12 stage fetch/exec pipeline... mmm...For those who don't understand the fuss about the # of pipeline stages, as a general rule :
fewer # of pipeline stages = higher average instructions per cycle (IPC)
The reason this happens is because of execution branches. Instruction execution happens near the end of a CPU's pipeline. When the CPU is executing instructions that are sequential, it can keep one instruction in every stage of the pipeline. Every clock cycle causes one or more instructions to execute, and everything in the pipeline gets shifted forward.
When a branch happens, though, the CPU has to discard everything in the pipeline and start anew. This means the CPU stalls for as many cycles as the pipeline is long - no instructions execute until the pipeline is full again.

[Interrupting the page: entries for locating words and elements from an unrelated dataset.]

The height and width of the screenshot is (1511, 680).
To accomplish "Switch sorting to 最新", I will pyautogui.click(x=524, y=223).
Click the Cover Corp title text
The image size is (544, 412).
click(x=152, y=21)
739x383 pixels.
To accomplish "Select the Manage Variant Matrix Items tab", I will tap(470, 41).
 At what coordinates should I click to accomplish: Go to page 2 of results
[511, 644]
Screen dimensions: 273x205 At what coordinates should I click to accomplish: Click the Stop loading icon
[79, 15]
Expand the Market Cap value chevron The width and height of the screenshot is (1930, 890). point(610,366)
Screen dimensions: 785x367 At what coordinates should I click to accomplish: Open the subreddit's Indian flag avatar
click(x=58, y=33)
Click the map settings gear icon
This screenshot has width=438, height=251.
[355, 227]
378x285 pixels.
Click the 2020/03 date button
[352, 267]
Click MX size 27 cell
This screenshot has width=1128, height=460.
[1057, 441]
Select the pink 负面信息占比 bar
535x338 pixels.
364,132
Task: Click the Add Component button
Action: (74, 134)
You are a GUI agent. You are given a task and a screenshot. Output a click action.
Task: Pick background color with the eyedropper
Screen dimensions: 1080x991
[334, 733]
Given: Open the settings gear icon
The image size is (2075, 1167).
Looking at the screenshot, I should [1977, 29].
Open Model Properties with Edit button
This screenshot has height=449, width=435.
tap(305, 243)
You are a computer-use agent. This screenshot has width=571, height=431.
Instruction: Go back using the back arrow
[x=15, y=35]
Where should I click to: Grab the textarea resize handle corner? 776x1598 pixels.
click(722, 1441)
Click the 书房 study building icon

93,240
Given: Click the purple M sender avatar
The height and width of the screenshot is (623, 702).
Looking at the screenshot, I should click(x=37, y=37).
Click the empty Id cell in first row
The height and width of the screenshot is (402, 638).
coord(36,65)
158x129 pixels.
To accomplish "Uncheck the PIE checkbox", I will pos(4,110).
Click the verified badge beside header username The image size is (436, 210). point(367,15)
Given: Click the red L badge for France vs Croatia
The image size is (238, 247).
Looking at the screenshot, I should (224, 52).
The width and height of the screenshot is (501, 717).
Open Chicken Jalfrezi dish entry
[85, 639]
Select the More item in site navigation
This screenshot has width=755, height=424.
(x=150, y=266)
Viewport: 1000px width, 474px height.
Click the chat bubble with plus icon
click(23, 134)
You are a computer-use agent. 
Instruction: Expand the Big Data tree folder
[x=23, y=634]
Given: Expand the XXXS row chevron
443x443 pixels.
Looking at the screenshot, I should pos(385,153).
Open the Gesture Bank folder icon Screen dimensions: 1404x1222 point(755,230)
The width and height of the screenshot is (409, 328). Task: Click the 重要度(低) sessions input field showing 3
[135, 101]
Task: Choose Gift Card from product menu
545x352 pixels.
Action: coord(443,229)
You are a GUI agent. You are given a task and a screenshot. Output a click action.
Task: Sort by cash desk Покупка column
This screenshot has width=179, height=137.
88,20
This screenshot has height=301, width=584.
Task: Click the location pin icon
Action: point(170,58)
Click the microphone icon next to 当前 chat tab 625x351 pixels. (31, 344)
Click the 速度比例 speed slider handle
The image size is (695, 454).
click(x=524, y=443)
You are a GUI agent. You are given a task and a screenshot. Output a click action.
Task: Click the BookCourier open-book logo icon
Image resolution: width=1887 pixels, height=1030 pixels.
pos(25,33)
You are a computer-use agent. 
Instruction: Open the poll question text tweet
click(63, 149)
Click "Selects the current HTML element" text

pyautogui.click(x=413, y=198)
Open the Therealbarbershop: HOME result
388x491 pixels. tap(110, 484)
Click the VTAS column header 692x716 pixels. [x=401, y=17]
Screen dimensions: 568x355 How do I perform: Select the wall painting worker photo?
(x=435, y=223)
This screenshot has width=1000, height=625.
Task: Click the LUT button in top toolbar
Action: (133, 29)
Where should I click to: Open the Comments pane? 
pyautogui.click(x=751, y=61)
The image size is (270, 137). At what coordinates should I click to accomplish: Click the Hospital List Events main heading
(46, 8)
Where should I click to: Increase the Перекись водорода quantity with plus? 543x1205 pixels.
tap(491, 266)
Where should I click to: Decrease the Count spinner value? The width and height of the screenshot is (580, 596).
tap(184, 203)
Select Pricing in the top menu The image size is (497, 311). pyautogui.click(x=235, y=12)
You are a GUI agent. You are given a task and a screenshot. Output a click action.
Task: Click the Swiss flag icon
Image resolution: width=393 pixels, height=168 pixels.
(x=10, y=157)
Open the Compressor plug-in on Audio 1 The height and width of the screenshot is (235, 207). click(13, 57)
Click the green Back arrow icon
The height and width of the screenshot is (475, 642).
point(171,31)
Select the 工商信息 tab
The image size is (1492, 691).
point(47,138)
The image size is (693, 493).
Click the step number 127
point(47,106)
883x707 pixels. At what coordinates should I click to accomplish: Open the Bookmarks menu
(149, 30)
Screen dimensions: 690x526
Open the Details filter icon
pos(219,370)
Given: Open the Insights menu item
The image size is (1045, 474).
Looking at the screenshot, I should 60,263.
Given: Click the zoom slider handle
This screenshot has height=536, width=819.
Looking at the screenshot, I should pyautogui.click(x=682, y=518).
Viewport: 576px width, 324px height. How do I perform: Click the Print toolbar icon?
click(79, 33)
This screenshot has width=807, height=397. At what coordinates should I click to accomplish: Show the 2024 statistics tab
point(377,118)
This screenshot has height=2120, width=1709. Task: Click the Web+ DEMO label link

The CPU *tries* to predict ahead of time where a program will go next to prevent these stalls. If you're lucky, the CPU guesses correctly, and a branch DOESN'T stall the CPU. But branch prediction can only do so much. In a normal environment EVERY CPU stalls thousands or even millions of times a second.
On the other hand, having more stages in the pipeline means that each stage has to do less work, which means you can crank the clock speed higher than you could otherwise.
I believe the Athlon has a 9-stage vs. 20 for the P4. This is one of the main reasons the P4 is a slug - even though it's execution engine runs at 2X clock speed, every mispredicted branch causes a minimum 20-cycle stall, vs. only 9 cycles on the Athlon (and 12 on the Hammer).
So it looks like the Hammer will almost certainly be about the same speed as the Athlon - probably a tad slower at integer ops, and a tad faster at FP. It will definatley be a hell of a lot faster than the P4, clock for clock.